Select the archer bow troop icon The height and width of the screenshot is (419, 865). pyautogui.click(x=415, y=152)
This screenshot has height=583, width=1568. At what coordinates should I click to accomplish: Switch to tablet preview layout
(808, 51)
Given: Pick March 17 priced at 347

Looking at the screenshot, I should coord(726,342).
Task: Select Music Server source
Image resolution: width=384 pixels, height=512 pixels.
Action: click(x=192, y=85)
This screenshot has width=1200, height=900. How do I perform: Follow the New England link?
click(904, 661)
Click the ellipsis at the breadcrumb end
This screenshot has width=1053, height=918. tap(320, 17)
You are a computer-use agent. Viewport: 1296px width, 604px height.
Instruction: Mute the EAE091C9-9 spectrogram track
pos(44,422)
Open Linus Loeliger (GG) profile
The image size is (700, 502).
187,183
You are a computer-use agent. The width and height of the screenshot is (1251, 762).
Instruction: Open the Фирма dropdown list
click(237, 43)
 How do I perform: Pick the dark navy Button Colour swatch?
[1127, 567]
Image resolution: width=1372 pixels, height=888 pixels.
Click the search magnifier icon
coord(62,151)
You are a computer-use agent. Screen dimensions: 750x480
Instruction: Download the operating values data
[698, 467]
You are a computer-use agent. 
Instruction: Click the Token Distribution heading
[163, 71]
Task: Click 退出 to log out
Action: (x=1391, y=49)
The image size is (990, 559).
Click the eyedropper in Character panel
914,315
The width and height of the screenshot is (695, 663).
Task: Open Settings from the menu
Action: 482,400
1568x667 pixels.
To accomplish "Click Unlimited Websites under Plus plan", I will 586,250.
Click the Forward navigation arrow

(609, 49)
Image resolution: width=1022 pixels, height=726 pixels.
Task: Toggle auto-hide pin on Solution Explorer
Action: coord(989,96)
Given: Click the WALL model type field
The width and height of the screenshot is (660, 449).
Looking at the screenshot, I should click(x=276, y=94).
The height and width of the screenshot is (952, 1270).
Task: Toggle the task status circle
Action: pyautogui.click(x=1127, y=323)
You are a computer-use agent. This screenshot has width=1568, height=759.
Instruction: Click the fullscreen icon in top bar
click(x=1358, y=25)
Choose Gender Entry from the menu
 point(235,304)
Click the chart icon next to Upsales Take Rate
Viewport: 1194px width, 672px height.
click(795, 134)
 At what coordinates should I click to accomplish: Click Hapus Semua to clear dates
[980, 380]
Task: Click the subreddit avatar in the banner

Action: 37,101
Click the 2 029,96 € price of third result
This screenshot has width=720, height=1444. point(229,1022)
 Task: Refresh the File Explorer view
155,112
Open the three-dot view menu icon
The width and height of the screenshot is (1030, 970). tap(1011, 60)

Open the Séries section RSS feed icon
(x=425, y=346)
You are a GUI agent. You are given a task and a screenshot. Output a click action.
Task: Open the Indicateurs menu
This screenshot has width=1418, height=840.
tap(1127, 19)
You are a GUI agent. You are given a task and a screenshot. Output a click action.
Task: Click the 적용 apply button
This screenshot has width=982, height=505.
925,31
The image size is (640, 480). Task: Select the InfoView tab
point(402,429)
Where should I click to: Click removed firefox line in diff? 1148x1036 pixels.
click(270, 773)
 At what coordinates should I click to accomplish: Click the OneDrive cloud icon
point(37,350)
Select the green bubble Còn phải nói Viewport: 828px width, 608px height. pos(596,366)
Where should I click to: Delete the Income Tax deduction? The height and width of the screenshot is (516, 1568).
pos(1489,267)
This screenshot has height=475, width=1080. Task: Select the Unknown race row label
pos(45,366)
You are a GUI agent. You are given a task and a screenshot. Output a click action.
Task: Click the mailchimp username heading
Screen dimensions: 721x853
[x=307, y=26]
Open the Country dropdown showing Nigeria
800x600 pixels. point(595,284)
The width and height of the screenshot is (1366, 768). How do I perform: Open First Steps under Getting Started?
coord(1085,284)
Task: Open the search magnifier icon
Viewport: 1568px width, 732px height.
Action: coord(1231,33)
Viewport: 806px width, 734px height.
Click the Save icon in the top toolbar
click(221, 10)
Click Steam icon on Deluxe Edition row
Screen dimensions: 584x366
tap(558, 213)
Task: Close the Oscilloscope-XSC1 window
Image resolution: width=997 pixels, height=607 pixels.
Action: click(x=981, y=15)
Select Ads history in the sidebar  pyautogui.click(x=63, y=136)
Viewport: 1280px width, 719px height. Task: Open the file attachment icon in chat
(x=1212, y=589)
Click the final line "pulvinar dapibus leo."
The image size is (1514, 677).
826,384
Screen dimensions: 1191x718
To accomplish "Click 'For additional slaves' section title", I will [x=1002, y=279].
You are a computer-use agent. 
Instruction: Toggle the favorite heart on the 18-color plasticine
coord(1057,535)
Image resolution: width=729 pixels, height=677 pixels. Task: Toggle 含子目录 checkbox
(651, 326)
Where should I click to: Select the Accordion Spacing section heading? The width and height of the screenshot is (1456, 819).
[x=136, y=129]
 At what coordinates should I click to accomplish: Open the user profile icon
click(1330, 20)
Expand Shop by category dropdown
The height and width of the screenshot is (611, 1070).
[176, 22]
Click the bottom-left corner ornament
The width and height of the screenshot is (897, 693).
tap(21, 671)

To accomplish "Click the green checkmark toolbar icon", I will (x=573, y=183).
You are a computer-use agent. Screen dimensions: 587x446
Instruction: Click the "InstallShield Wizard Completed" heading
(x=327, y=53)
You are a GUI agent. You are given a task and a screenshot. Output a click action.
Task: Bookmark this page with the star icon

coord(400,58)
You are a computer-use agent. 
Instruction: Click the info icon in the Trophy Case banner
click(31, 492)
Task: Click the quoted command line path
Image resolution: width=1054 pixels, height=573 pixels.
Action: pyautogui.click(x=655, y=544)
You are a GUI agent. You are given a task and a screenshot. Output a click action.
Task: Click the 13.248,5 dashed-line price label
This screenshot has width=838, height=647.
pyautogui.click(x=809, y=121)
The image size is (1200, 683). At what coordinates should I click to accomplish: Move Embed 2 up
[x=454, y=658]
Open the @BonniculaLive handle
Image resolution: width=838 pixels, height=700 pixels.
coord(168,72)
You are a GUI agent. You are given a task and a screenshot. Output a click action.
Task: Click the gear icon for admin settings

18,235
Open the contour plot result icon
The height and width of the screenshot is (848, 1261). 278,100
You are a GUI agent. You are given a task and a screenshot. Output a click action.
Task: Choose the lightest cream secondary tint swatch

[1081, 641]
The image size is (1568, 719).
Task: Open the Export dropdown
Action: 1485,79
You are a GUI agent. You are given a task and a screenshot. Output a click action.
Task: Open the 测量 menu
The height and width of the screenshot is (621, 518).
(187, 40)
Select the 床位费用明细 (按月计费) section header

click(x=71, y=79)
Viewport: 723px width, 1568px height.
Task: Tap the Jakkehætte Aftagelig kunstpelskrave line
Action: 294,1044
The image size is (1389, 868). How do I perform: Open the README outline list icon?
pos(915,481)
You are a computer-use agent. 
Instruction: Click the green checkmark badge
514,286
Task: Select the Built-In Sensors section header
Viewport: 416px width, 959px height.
----------
Reproduce the whole of the material exactly as shown.

EXPECTED ANSWER.
Select the archer bow troop icon The height and width of the screenshot is (419, 865). pyautogui.click(x=415, y=152)
This screenshot has height=583, width=1568. At what coordinates should I click to accomplish: Switch to tablet preview layout
(808, 51)
Given: Pick March 17 priced at 347

Looking at the screenshot, I should coord(726,342).
Task: Select Music Server source
Image resolution: width=384 pixels, height=512 pixels.
Action: click(x=192, y=85)
This screenshot has width=1200, height=900. How do I perform: Follow the New England link?
click(904, 661)
Click the ellipsis at the breadcrumb end
This screenshot has width=1053, height=918. tap(320, 17)
You are a computer-use agent. Viewport: 1296px width, 604px height.
Instruction: Mute the EAE091C9-9 spectrogram track
pos(44,422)
Open Linus Loeliger (GG) profile
The image size is (700, 502).
187,183
You are a computer-use agent. The width and height of the screenshot is (1251, 762).
Instruction: Open the Фирма dropdown list
click(237, 43)
 How do I perform: Pick the dark navy Button Colour swatch?
[1127, 567]
Image resolution: width=1372 pixels, height=888 pixels.
Click the search magnifier icon
coord(62,151)
You are a computer-use agent. Screen dimensions: 750x480
Instruction: Download the operating values data
[698, 467]
You are a computer-use agent. 
Instruction: Click the Token Distribution heading
[163, 71]
Task: Click 退出 to log out
Action: (x=1391, y=49)
The image size is (990, 559).
Click the eyedropper in Character panel
914,315
The width and height of the screenshot is (695, 663).
Task: Open Settings from the menu
Action: 482,400
1568x667 pixels.
To accomplish "Click Unlimited Websites under Plus plan", I will 586,250.
Click the Forward navigation arrow

(609, 49)
Image resolution: width=1022 pixels, height=726 pixels.
Task: Toggle auto-hide pin on Solution Explorer
Action: coord(989,96)
Given: Click the WALL model type field
The width and height of the screenshot is (660, 449).
Looking at the screenshot, I should click(x=276, y=94).
The height and width of the screenshot is (952, 1270).
Task: Toggle the task status circle
Action: pyautogui.click(x=1127, y=323)
You are a computer-use agent. This screenshot has width=1568, height=759.
Instruction: Click the fullscreen icon in top bar
click(x=1358, y=25)
Choose Gender Entry from the menu
 point(235,304)
Click the chart icon next to Upsales Take Rate
Viewport: 1194px width, 672px height.
click(795, 134)
 At what coordinates should I click to accomplish: Click Hapus Semua to clear dates
[980, 380]
Task: Click the subreddit avatar in the banner

Action: 37,101
Click the 2 029,96 € price of third result
This screenshot has width=720, height=1444. point(229,1022)
 Task: Refresh the File Explorer view
155,112
Open the three-dot view menu icon
The width and height of the screenshot is (1030, 970). tap(1011, 60)

Open the Séries section RSS feed icon
(x=425, y=346)
You are a GUI agent. You are given a task and a screenshot. Output a click action.
Task: Open the Indicateurs menu
This screenshot has width=1418, height=840.
tap(1127, 19)
You are a GUI agent. You are given a task and a screenshot. Output a click action.
Task: Click the 적용 apply button
This screenshot has width=982, height=505.
925,31
The image size is (640, 480). Task: Select the InfoView tab
point(402,429)
Where should I click to: Click removed firefox line in diff? 1148x1036 pixels.
click(270, 773)
 At what coordinates should I click to accomplish: Click the OneDrive cloud icon
point(37,350)
Select the green bubble Còn phải nói Viewport: 828px width, 608px height. pos(596,366)
Where should I click to: Delete the Income Tax deduction? The height and width of the screenshot is (516, 1568).
pos(1489,267)
This screenshot has height=475, width=1080. Task: Select the Unknown race row label
pos(45,366)
You are a GUI agent. You are given a task and a screenshot. Output a click action.
Task: Click the mailchimp username heading
Screen dimensions: 721x853
[x=307, y=26]
Open the Country dropdown showing Nigeria
800x600 pixels. point(595,284)
The width and height of the screenshot is (1366, 768). How do I perform: Open First Steps under Getting Started?
coord(1085,284)
Task: Open the search magnifier icon
Viewport: 1568px width, 732px height.
Action: coord(1231,33)
Viewport: 806px width, 734px height.
Click the Save icon in the top toolbar
click(221, 10)
Click Steam icon on Deluxe Edition row
Screen dimensions: 584x366
tap(558, 213)
Task: Close the Oscilloscope-XSC1 window
Image resolution: width=997 pixels, height=607 pixels.
Action: click(x=981, y=15)
Select Ads history in the sidebar  pyautogui.click(x=63, y=136)
Viewport: 1280px width, 719px height. Task: Open the file attachment icon in chat
(x=1212, y=589)
Click the final line "pulvinar dapibus leo."
The image size is (1514, 677).
826,384
Screen dimensions: 1191x718
To accomplish "Click 'For additional slaves' section title", I will [x=1002, y=279].
You are a computer-use agent. 
Instruction: Toggle the favorite heart on the 18-color plasticine
coord(1057,535)
Image resolution: width=729 pixels, height=677 pixels. Task: Toggle 含子目录 checkbox
(651, 326)
Where should I click to: Select the Accordion Spacing section heading? The width and height of the screenshot is (1456, 819).
[x=136, y=129]
 At what coordinates should I click to accomplish: Open the user profile icon
click(1330, 20)
Expand Shop by category dropdown
The height and width of the screenshot is (611, 1070).
[176, 22]
Click the bottom-left corner ornament
The width and height of the screenshot is (897, 693).
tap(21, 671)

To accomplish "Click the green checkmark toolbar icon", I will (x=573, y=183).
You are a computer-use agent. Screen dimensions: 587x446
Instruction: Click the "InstallShield Wizard Completed" heading
(x=327, y=53)
You are a GUI agent. You are given a task and a screenshot. Output a click action.
Task: Bookmark this page with the star icon

coord(400,58)
You are a computer-use agent. 
Instruction: Click the info icon in the Trophy Case banner
click(31, 492)
Task: Click the quoted command line path
Image resolution: width=1054 pixels, height=573 pixels.
Action: pyautogui.click(x=655, y=544)
You are a GUI agent. You are given a task and a screenshot. Output a click action.
Task: Click the 13.248,5 dashed-line price label
This screenshot has width=838, height=647.
pyautogui.click(x=809, y=121)
The image size is (1200, 683). At what coordinates should I click to accomplish: Move Embed 2 up
[x=454, y=658]
Open the @BonniculaLive handle
Image resolution: width=838 pixels, height=700 pixels.
coord(168,72)
You are a GUI agent. You are given a task and a screenshot. Output a click action.
Task: Click the gear icon for admin settings

18,235
Open the contour plot result icon
The height and width of the screenshot is (848, 1261). 278,100
You are a GUI agent. You are given a task and a screenshot. Output a click action.
Task: Choose the lightest cream secondary tint swatch

[1081, 641]
The image size is (1568, 719).
Task: Open the Export dropdown
Action: 1485,79
You are a GUI agent. You are given a task and a screenshot. Output a click action.
Task: Open the 测量 menu
The height and width of the screenshot is (621, 518).
(187, 40)
Select the 床位费用明细 (按月计费) section header

click(x=71, y=79)
Viewport: 723px width, 1568px height.
Task: Tap the Jakkehætte Aftagelig kunstpelskrave line
Action: 294,1044
The image size is (1389, 868). How do I perform: Open the README outline list icon?
pos(915,481)
You are a computer-use agent. 
Instruction: Click the green checkmark badge
514,286
Task: Select the Built-In Sensors section header
Viewport: 416px width, 959px height.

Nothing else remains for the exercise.